*EXERCISE DETAILS*:
Retype only the lines below from the one with "Task: Enable appending" to the one with "Given: Open stefankapicic", inclusive, skipping every image.

-.-.-

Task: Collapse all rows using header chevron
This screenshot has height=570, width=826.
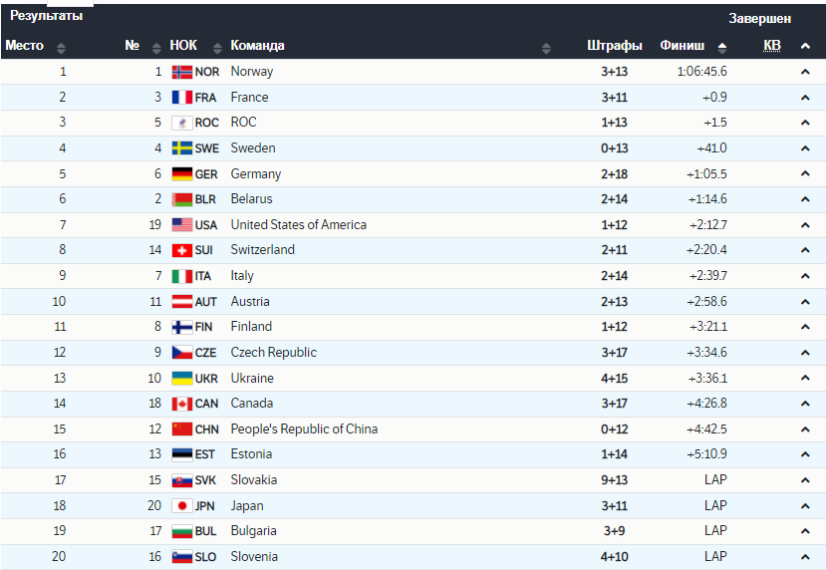Action: coord(805,46)
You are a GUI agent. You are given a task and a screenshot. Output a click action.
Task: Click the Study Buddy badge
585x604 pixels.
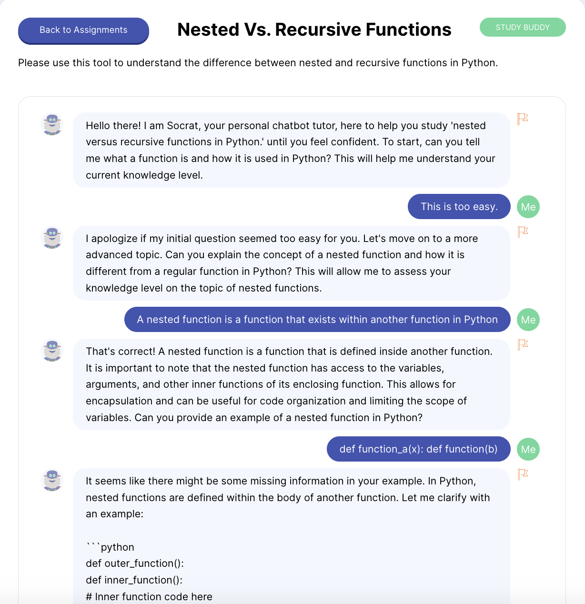(523, 27)
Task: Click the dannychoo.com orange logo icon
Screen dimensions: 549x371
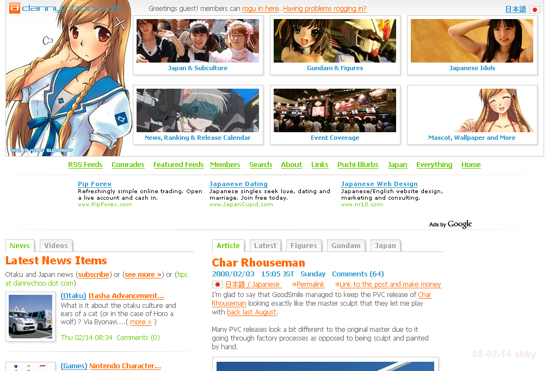Action: (15, 8)
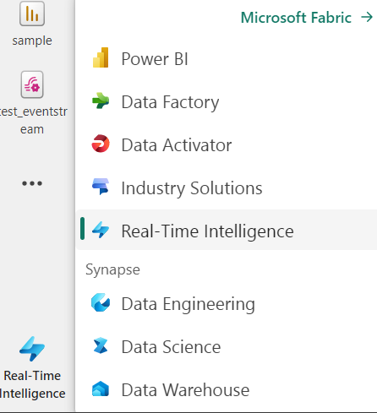The height and width of the screenshot is (413, 377).
Task: Click the Data Warehouse icon
Action: click(101, 389)
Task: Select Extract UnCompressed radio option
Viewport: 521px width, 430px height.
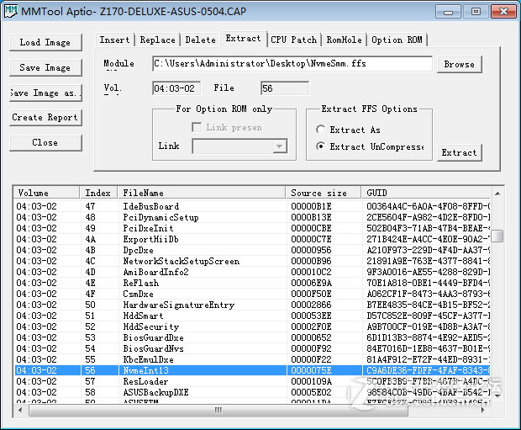Action: (321, 146)
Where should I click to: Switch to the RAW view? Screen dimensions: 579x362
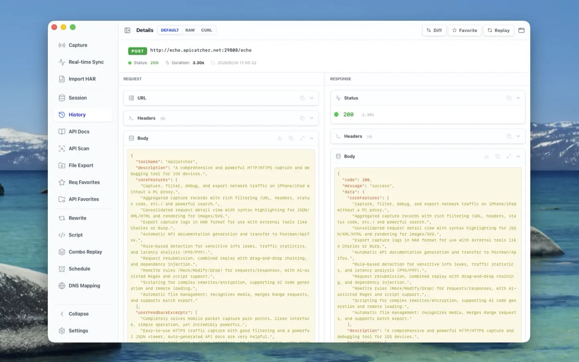pos(190,30)
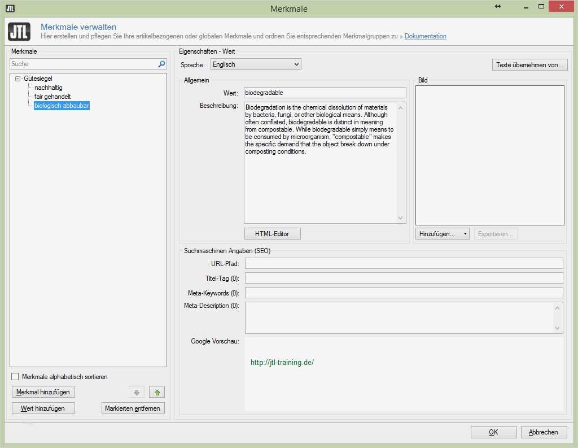578x448 pixels.
Task: Click the JTL logo in header
Action: point(20,32)
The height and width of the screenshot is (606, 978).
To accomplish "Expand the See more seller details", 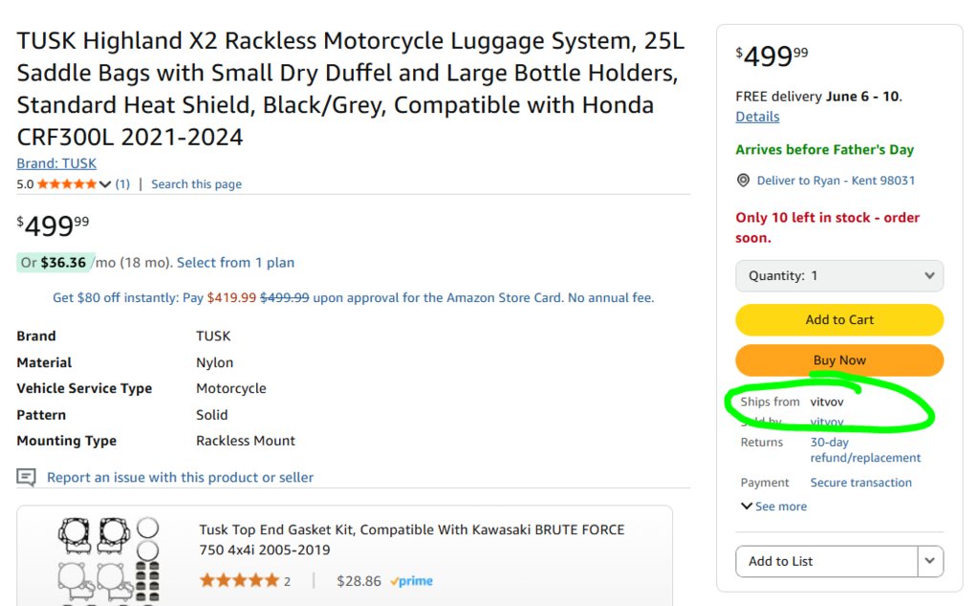I will 773,507.
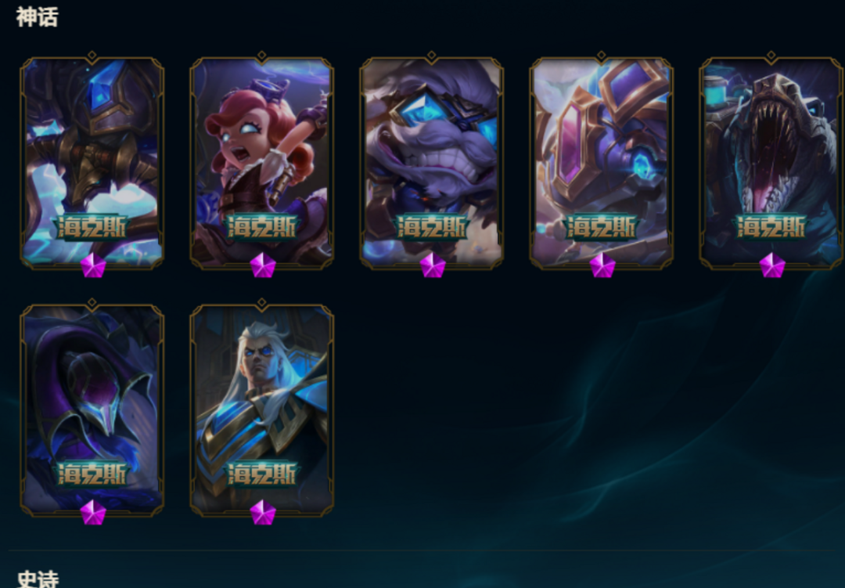
Task: Click purple gem under gold-and-pink armored card
Action: point(602,265)
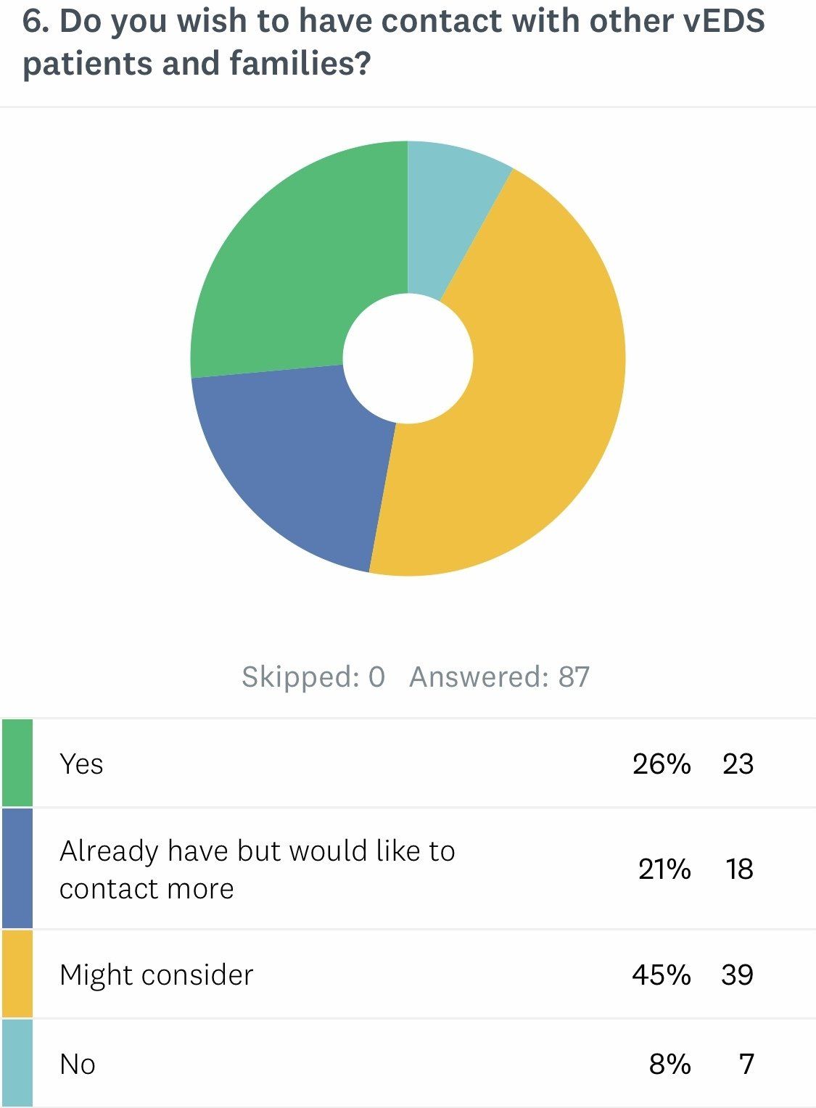Click the Skipped: 0 text
816x1108 pixels.
click(313, 677)
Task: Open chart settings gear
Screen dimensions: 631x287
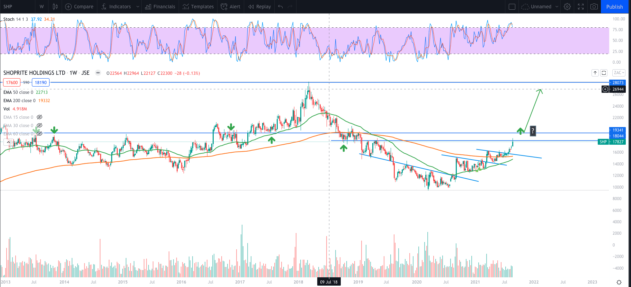Action: click(x=567, y=7)
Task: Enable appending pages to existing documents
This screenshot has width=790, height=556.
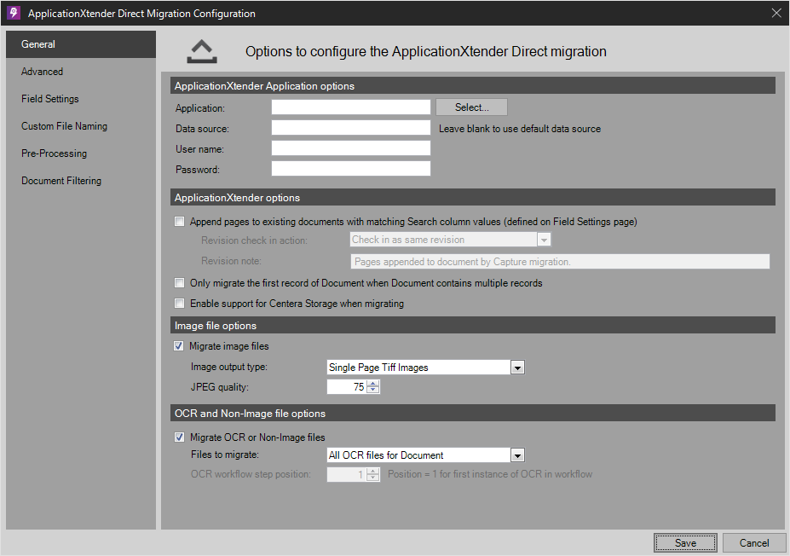Action: coord(180,221)
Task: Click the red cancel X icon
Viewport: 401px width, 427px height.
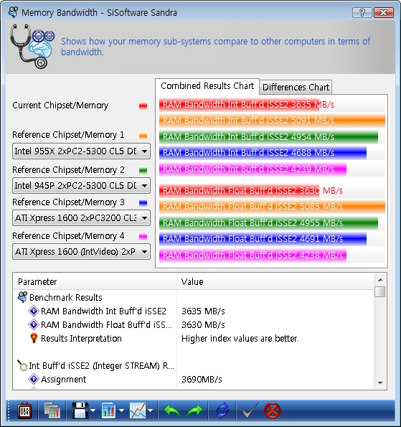Action: click(x=272, y=410)
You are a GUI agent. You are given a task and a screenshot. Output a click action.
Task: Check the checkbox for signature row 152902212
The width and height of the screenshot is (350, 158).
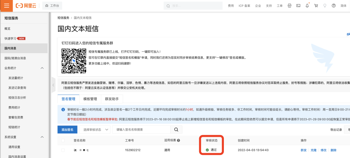point(63,150)
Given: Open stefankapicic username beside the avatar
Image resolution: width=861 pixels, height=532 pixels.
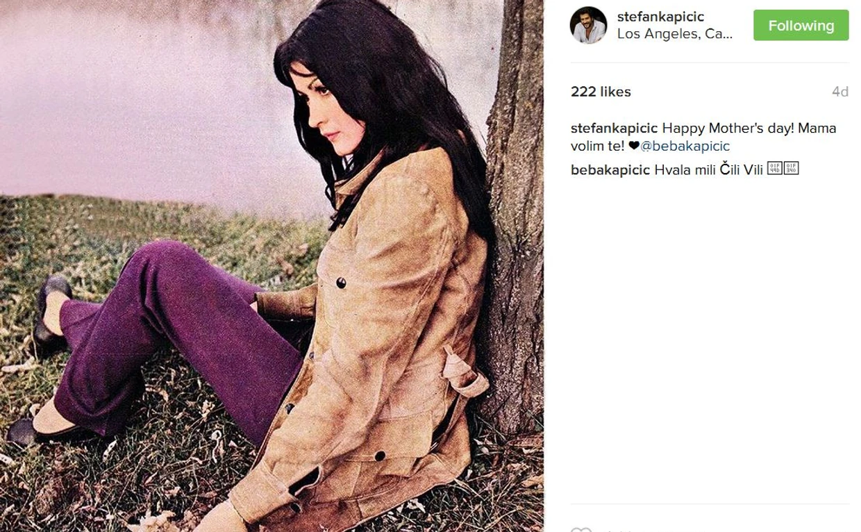Looking at the screenshot, I should pyautogui.click(x=660, y=17).
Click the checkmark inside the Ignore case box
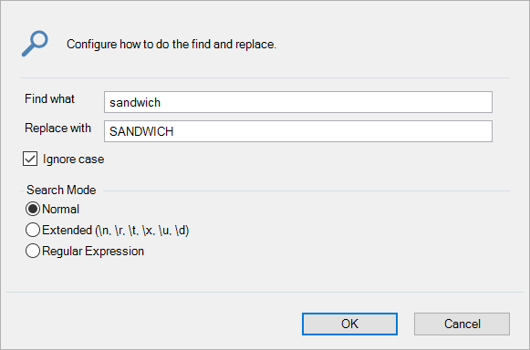530x350 pixels. tap(30, 159)
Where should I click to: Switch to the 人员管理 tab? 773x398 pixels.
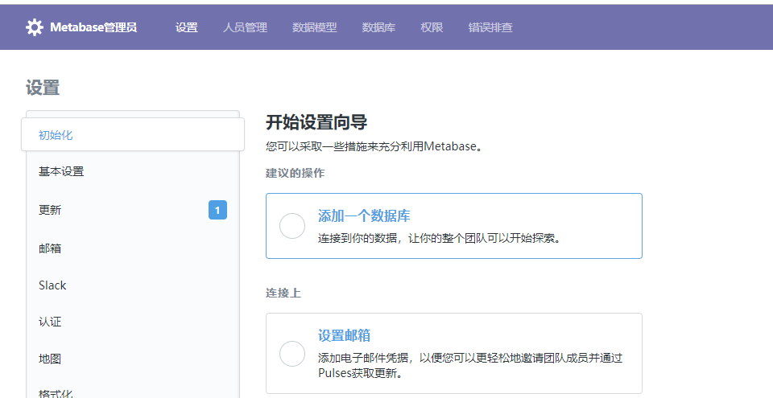(245, 27)
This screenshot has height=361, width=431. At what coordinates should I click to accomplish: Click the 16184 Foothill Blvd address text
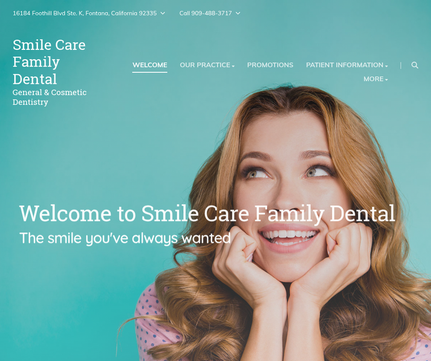(x=84, y=13)
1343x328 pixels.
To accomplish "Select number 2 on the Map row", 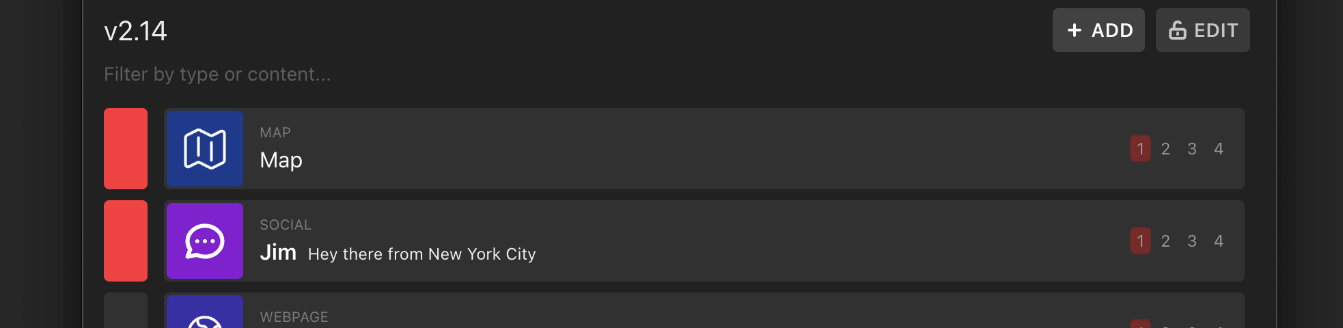I will 1166,149.
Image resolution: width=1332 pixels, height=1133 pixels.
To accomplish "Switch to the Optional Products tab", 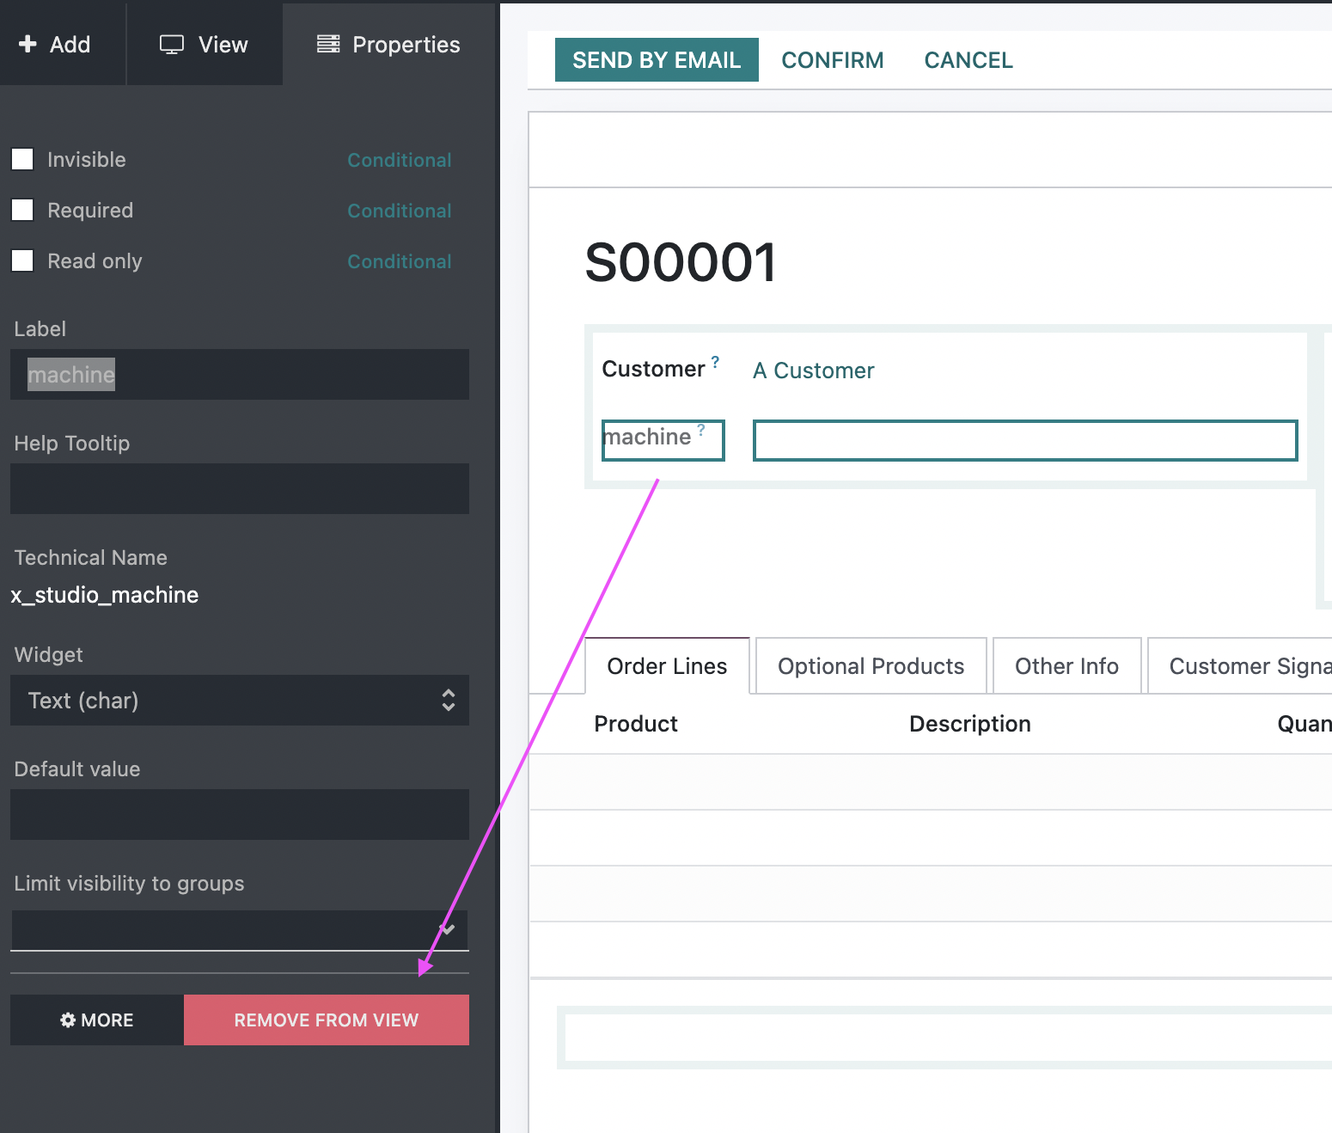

-.-.-

*REPLY*:
Task: Enable appending pages to existing documents
This screenshot has width=790, height=556.
Action: coord(180,221)
Task: Click the red cancel X icon
Viewport: 401px width, 427px height.
Action: click(x=272, y=410)
You are a GUI agent. You are given a task and a screenshot. Output a click action.
Task: Check the checkbox for signature row 152902212
The width and height of the screenshot is (350, 158).
point(63,150)
Given: Open stefankapicic username beside the avatar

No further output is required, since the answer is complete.